Daniel Springer, CEO of DocuSign. (DocuSign Photo)

UPDATE: DocuSign shares began trading at $38.36 on the Nasdaq Stock Exchange Friday morning, a 30 percent spike over its offering price of $29.

DocuSign priced its initial public offering at $29, above the digital signature company’s expected range, hauling in more than $465.7 million, as it prepares to debut on the Nasdaq Stock Market Friday morning under the ticker symbol DOCU.

The final price shows high enthusiasm for DocuSign’s stock on Wall Street. DocuSign’s first range came in at $24 to $26, and the company later raised its projection to $26 to $28. 

DocuSign sold 16.06 million shares of its Class A common stock — bringing in $465.7 million. Existing stockholders could sell another 5.6 million shares — worth $163 million at the $29 IPO price — though the company says it won’t receive any proceeds from that stock. Between the common stock and shareholder offerings, $629 million in DocuSign stock sold. Underwriters also have the option to purchase up to 3.25 million additional shares.

DocuSign is one of three Washington state companies to go public this week alone. Joining DocuSign on the public markets on Friday will be work management software company Smartsheet. In its first day as a public company, Vancouver, Wash.-based semiconductor laser manufacturer nLight saw its stock soar 68 percent.

DocuSign originally started in Seattle and later relocated its headquarters to the San Francisco Bay Area. However, its Seattle office at the 999 Third Avenue tower remains its largest, with more than 850 people as of December. DocuSign currently holds the top spot on the GeekWire 200 ranking of privately held Pacific Northwest tech companies, though its status as a newly minted public company will disqualify it from the ranking.

For the year ending Jan. 31, 2018, DocuSign reported $518.5 million in revenue, an increase of 36 percent over the prior year. The company cut its net loss in that period from $115.4 million to $52.3 million.

DocuSign hired its current CEO, Daniel Springer, in January 2017 after a long search. Springer previously took marketing company Responsys public in 2011 and sold it to Oracle in 2013 for $1.5 billion. Former CEO Keith Krach is chairman of the board, and holds a 6.3 percent stake in the business.

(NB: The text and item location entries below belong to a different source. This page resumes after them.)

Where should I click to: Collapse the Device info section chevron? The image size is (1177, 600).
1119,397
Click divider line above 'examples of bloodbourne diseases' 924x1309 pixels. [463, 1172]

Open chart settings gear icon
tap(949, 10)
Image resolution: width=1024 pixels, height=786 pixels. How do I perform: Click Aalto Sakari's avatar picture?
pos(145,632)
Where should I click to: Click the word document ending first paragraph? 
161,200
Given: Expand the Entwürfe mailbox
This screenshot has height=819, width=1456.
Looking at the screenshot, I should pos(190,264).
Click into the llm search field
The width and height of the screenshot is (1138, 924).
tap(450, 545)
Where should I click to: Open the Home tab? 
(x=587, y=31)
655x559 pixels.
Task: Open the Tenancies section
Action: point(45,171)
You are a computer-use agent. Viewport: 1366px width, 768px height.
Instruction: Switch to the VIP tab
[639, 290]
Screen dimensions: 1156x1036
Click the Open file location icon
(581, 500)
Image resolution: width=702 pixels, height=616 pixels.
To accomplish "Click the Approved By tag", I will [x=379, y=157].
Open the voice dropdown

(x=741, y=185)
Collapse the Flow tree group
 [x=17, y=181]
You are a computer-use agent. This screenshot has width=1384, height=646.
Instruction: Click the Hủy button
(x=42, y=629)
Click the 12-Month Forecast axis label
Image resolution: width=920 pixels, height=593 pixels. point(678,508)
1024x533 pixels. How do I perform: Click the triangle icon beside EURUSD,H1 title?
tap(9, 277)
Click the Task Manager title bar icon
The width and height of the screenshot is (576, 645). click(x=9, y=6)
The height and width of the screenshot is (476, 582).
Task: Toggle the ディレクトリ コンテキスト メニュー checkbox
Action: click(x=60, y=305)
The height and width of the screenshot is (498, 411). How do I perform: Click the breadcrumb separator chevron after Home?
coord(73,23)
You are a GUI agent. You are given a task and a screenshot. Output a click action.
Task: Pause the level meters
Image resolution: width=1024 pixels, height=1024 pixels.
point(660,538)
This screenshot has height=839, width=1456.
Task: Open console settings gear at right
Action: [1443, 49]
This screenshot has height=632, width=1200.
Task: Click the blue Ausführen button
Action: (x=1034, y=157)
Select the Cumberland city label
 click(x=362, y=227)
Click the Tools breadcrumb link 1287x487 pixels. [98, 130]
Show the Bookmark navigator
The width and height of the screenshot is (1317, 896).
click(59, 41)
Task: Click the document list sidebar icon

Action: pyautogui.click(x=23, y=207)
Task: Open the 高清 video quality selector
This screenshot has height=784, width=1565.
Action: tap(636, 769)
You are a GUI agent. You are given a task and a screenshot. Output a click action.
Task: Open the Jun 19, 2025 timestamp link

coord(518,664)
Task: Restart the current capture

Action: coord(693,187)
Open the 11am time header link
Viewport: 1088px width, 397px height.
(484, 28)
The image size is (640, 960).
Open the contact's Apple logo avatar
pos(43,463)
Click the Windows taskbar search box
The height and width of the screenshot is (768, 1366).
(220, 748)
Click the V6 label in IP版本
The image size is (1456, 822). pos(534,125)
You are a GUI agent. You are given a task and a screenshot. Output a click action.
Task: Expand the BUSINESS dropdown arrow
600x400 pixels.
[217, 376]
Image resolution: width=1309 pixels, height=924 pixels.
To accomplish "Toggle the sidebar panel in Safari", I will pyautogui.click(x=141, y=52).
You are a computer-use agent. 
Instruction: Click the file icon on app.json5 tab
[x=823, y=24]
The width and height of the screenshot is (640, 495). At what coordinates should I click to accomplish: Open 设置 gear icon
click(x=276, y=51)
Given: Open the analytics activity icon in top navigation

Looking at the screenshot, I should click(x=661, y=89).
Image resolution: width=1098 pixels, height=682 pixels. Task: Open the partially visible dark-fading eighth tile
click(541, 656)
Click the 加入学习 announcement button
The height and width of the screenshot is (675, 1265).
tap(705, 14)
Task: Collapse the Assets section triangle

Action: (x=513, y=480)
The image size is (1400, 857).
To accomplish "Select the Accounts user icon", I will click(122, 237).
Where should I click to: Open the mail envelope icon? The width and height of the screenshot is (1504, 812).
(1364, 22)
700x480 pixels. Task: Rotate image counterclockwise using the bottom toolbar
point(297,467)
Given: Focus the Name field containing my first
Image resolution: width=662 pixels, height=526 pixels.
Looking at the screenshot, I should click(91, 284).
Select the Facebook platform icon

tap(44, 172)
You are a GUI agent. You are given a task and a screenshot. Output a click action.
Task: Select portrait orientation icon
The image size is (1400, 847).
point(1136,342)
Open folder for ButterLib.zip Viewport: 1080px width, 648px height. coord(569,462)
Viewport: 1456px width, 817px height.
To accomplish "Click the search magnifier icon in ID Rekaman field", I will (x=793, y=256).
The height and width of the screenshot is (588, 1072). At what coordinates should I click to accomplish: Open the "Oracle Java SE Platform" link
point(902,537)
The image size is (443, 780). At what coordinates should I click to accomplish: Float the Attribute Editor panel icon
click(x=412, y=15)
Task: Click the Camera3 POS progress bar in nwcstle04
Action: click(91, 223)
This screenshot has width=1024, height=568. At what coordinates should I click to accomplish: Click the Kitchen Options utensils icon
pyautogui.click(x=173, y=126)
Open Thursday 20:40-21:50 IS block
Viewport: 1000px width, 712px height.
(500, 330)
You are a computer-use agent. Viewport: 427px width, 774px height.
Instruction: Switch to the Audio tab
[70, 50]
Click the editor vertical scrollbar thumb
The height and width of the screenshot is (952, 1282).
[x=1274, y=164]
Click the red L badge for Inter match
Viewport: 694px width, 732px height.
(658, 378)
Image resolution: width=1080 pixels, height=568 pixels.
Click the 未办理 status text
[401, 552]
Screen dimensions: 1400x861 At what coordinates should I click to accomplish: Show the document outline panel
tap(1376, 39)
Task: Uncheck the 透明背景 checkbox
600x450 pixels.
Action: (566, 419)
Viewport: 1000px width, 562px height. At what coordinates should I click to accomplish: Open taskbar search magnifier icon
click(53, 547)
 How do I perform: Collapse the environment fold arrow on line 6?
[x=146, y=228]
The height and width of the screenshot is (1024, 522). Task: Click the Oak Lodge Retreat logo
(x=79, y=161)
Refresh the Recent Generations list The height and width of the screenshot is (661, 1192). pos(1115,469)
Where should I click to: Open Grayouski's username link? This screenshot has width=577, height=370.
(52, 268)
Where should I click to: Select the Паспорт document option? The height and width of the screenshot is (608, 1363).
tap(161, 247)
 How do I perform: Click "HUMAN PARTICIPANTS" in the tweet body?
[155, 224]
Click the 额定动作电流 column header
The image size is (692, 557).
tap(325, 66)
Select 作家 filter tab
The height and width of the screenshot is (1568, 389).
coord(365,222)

Following the IPO, Sigma Partners holds a 10.8 percent stake in DocuSign, followed by Bellevue, Wash.-based Ignition Partners at 9.8 percent and Frazier Technology Ventures at 6.1 percent.

DocuSign has raised more than $500 million since it was founded in 2003 and expanded beyond its early work in digital signatures into a range of electronic contract and business technologies. Long rumored to be an IPO candidate, the company first filed to go public late last month, at the time saying it planned to raise up to $100 million.